The majority of my teaching career has been with adult students - not the 18 to 19 year old crowd, but the 28-34 year old crowd. In my mind they are all adult enough to decide for themselves whether or not they are coming to class. And yet..... I don't have a formal study across many classes regarding participation and login frequency and their relationship to class success, but just in my own classes the students who login 3 to 4 times a week and are active on the discussion board do complete successfully at a higher rate than those who do not login.
That means I require participation on the discussion boards and I tie that participation to course grades. lately it hasn't been a lot of points, not even the difference between and A and a B, but still, there are points involved.

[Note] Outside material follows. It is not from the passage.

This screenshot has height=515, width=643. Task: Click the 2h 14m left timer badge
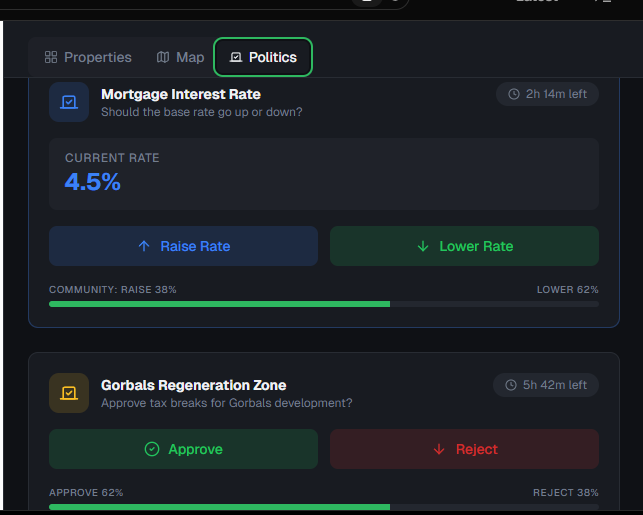coord(547,94)
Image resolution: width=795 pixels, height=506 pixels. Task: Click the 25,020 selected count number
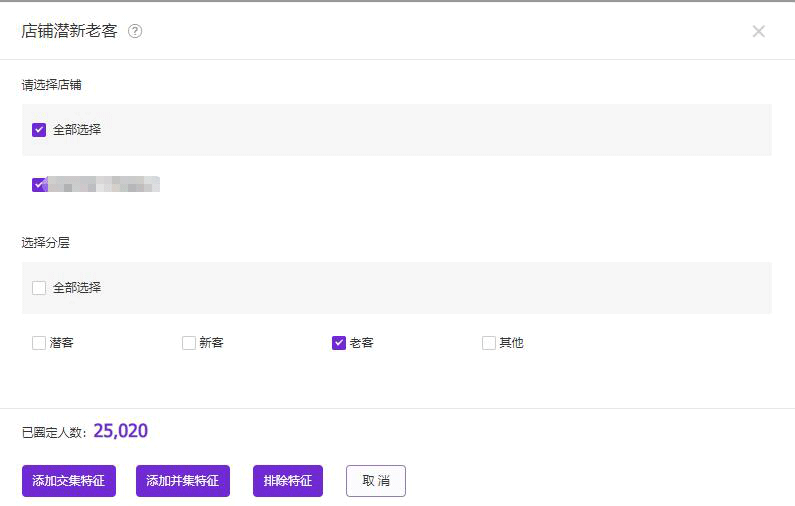[121, 431]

As a side note: attendance and participation aren't quite the same thing. Attendance in a F2F course means seat time and seat time is a proxy for things like learning outcomes, knowledge, etc. Participation is probably a better proxy for learning outcomes and knowledge attained. Clearly you can have attendance without much participation (especially in 8:00 am classes). But participation requires attendance.